= Entries =
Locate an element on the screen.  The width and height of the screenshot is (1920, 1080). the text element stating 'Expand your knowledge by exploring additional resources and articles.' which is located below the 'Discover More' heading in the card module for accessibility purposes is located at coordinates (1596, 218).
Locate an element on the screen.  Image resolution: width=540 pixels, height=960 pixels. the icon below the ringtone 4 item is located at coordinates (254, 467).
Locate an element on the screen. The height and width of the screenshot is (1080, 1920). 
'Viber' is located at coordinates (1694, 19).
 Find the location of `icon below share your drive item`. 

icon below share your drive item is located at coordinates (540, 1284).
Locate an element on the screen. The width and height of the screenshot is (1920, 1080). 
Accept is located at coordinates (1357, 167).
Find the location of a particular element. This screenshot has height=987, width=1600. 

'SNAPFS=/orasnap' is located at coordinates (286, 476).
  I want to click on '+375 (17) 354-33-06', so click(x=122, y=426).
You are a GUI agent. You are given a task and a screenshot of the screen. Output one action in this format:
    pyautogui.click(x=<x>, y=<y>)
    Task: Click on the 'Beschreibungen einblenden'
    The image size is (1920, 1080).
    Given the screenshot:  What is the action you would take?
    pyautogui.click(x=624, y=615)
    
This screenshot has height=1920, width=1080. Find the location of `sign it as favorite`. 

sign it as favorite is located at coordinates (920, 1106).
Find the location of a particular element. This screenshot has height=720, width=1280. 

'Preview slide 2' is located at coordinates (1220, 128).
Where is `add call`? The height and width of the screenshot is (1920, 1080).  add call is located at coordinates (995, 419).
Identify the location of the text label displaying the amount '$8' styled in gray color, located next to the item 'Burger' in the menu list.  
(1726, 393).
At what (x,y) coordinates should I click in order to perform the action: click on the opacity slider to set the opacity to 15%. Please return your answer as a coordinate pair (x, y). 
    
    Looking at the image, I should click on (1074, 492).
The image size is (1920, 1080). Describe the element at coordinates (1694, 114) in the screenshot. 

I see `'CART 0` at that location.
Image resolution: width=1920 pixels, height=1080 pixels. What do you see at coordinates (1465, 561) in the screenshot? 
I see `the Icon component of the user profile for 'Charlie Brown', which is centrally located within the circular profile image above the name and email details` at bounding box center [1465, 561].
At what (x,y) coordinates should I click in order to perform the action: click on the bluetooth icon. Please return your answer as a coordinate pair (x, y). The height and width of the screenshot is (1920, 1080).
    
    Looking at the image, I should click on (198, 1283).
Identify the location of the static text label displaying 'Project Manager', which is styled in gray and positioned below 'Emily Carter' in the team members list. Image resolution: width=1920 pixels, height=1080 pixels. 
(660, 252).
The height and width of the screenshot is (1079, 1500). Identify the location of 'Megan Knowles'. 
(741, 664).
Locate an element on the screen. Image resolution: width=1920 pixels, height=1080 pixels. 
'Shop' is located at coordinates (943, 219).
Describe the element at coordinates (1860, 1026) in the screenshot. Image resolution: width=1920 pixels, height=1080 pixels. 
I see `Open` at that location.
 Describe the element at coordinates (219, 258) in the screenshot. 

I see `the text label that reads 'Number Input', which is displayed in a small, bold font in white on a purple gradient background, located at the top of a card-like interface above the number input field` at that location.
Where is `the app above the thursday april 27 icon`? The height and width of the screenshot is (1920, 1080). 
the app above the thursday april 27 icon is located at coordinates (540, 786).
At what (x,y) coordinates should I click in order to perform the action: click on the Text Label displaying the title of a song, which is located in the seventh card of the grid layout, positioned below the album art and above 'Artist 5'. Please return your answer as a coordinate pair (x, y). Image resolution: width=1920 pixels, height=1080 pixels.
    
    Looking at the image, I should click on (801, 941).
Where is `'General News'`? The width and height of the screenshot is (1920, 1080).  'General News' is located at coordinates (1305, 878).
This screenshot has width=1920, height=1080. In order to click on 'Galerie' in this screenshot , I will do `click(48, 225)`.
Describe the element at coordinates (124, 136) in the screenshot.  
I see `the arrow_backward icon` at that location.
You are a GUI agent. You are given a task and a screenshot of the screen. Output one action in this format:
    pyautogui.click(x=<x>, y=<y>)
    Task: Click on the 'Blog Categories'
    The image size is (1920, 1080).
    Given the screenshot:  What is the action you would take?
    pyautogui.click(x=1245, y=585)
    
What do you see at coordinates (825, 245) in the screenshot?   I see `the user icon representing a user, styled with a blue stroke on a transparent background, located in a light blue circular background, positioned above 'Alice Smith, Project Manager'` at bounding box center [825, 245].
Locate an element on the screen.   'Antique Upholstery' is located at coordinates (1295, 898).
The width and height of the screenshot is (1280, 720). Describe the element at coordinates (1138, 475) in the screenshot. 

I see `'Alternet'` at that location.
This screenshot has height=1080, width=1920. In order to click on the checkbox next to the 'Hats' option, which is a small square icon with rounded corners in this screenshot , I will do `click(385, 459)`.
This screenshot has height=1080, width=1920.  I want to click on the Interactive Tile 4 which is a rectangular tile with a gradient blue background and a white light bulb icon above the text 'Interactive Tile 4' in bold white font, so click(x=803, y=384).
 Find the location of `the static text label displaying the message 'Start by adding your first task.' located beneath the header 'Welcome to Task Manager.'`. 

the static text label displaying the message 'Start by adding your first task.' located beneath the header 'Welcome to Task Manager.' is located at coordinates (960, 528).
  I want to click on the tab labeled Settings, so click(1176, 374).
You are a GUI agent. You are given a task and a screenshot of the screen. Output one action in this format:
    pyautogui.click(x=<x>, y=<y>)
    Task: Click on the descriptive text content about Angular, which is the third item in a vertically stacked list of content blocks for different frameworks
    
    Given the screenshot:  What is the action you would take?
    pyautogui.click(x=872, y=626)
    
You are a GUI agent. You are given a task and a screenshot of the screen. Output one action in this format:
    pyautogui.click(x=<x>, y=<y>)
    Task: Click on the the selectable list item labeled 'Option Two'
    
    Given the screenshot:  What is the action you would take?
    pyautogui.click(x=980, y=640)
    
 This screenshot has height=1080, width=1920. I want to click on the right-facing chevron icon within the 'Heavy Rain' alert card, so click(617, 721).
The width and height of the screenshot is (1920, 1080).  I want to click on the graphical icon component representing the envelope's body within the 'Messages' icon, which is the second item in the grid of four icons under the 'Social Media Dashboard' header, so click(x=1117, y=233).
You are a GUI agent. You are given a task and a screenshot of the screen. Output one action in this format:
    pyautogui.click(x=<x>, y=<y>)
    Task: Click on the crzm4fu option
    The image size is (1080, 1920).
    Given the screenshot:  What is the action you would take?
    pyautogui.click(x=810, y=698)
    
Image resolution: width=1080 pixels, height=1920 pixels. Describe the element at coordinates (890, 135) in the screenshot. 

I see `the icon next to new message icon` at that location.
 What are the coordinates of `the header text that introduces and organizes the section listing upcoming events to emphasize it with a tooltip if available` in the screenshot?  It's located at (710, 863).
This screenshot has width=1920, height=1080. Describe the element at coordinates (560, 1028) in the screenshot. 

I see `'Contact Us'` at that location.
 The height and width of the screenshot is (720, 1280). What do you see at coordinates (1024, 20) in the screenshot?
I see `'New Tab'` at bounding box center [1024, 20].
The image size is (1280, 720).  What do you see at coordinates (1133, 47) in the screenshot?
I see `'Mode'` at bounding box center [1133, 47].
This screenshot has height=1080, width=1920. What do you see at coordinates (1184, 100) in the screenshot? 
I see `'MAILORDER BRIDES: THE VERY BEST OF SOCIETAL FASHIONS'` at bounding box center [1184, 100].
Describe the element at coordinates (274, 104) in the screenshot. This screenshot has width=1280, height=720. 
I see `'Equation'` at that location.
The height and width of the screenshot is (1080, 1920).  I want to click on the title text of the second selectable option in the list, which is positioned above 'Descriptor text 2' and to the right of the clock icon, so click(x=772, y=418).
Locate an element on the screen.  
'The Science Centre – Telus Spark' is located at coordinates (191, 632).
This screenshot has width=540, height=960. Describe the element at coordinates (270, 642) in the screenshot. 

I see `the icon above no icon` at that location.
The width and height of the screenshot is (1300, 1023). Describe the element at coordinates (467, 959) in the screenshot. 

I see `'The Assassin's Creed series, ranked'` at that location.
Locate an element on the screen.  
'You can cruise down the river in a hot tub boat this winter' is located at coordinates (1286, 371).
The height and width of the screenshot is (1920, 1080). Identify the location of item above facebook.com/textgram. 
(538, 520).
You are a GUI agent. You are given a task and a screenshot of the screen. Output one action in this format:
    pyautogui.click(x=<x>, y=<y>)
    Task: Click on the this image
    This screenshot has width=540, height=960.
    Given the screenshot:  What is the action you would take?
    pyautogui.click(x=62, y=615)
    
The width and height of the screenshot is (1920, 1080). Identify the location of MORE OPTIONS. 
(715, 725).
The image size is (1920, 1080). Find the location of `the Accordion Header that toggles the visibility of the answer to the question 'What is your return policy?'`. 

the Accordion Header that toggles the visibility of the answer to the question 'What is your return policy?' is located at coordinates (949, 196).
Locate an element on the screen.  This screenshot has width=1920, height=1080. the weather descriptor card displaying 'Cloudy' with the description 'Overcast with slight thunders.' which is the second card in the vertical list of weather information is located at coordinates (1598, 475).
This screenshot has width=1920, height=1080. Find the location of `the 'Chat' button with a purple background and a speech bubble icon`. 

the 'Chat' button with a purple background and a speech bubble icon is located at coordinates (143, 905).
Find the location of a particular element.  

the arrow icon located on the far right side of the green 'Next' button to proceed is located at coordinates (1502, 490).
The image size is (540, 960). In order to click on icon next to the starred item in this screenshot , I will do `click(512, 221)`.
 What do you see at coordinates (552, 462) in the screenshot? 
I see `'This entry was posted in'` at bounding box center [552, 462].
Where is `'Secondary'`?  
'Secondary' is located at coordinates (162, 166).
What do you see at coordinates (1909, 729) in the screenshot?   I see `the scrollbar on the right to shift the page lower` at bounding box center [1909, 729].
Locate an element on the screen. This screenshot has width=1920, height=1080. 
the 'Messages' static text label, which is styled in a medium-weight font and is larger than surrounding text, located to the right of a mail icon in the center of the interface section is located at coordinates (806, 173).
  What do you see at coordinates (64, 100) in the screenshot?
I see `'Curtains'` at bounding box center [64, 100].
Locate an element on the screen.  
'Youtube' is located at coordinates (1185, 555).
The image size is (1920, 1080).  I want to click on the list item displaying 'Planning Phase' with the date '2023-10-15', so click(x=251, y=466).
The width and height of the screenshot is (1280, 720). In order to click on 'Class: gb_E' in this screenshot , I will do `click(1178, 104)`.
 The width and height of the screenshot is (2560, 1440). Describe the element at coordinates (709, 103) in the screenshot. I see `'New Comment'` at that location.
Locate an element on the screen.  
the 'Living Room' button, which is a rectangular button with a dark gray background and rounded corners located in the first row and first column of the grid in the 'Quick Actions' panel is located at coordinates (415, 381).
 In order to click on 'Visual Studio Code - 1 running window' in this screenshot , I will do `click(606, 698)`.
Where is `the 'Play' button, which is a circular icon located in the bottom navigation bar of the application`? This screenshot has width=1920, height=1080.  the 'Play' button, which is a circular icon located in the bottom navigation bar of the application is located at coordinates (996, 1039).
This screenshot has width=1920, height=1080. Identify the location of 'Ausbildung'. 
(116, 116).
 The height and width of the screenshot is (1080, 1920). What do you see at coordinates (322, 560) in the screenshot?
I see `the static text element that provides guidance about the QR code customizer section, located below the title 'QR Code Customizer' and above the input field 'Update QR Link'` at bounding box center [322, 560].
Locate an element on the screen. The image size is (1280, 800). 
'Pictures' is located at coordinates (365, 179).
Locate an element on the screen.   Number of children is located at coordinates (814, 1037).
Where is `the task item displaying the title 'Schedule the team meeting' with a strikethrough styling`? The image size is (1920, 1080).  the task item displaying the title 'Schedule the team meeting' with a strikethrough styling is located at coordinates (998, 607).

= What to produce =
Reproduce the part of the listing above that opens with the line containing "Describe the element at coordinates (124, 136)" and closes with the line containing "pyautogui.click(x=1245, y=585)", both lines included.

= Task result =
Describe the element at coordinates (124, 136) in the screenshot.  
I see `the arrow_backward icon` at that location.
You are a GUI agent. You are given a task and a screenshot of the screen. Output one action in this format:
    pyautogui.click(x=<x>, y=<y>)
    Task: Click on the 'Blog Categories'
    The image size is (1920, 1080).
    Given the screenshot:  What is the action you would take?
    pyautogui.click(x=1245, y=585)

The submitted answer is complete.